Two articles on AdWords click fraud caught my attention this week. The first article, Hackers Helping Businesses Commit Click Fraud on Competitors’ AdWords, talks about companies sometimes hiring hackers to use a myriad of programs to click their competitor’s ads so many times that they max out their daily budget before the start of the business day, taking them down for the day. The second article, Google AdWords Says You Can Be Charged For Invalid Clicks When…, reveals a commonly deployed defense, banning IP addresses, may be less effective than imagined. Banning an IP address does not mean that you can prevent users from that IP from clicking on your ads:
- 1. “There are cases where a search is made with with IP ‘A’ (which was not excluded) and then the click is made with IP ‘B’, which is excluded but Google has no control over it.

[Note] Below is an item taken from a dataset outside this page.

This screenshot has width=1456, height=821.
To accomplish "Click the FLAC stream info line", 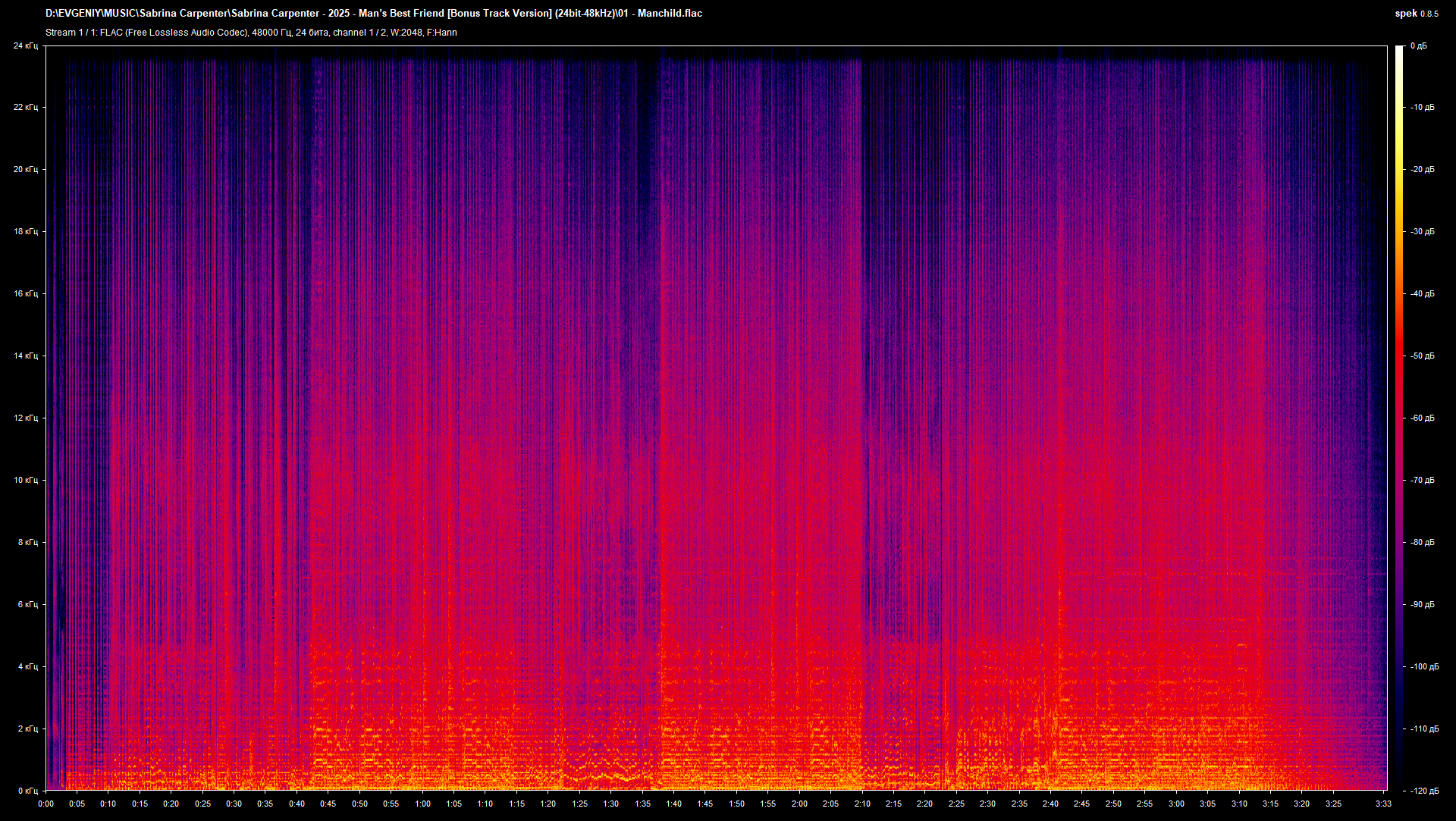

- 2. You are charged [based] upon these clicks unless we detect these clicks as fraudulent. The fact that you have blocked an IP and that a click is made with this IP is irrelevant because the search that led to this click is done with a different IP.”
The article explains that this situation is likely a rarity, but it makes you think if IP exclusions are not foolproof, how can we protect our AdWords accounts from such attacks?